(Records from a data collection)
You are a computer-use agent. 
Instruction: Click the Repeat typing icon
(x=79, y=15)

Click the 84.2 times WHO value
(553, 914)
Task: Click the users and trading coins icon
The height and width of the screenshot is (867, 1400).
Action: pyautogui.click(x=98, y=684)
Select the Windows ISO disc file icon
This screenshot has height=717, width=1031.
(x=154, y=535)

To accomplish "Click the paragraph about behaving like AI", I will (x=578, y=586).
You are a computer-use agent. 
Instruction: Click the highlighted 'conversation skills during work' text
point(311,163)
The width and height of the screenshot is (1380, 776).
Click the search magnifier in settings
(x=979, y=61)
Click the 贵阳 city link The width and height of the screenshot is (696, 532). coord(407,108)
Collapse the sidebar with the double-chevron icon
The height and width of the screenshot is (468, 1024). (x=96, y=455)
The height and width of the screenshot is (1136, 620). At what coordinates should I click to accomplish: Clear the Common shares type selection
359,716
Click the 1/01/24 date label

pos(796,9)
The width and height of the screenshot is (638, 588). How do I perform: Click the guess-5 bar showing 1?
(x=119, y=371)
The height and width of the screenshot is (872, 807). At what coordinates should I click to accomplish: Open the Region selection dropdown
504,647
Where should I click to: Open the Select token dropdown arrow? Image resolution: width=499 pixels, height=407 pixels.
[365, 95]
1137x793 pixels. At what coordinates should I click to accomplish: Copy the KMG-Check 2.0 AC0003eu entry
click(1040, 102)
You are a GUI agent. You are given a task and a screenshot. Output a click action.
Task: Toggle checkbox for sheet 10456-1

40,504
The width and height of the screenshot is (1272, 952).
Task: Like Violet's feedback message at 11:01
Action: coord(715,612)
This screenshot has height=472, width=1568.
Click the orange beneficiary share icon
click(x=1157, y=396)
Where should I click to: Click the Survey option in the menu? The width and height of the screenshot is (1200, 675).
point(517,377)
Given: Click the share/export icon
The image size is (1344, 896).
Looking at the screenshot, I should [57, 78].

→ Problem:
The line containing "Task: Click the users and trading coins icon" marks the end. Please print exactly every line from the top of the data to it, both included, and nothing more.

→ Response for this exercise:
You are a computer-use agent. 
Instruction: Click the Repeat typing icon
(x=79, y=15)

Click the 84.2 times WHO value
(553, 914)
Task: Click the users and trading coins icon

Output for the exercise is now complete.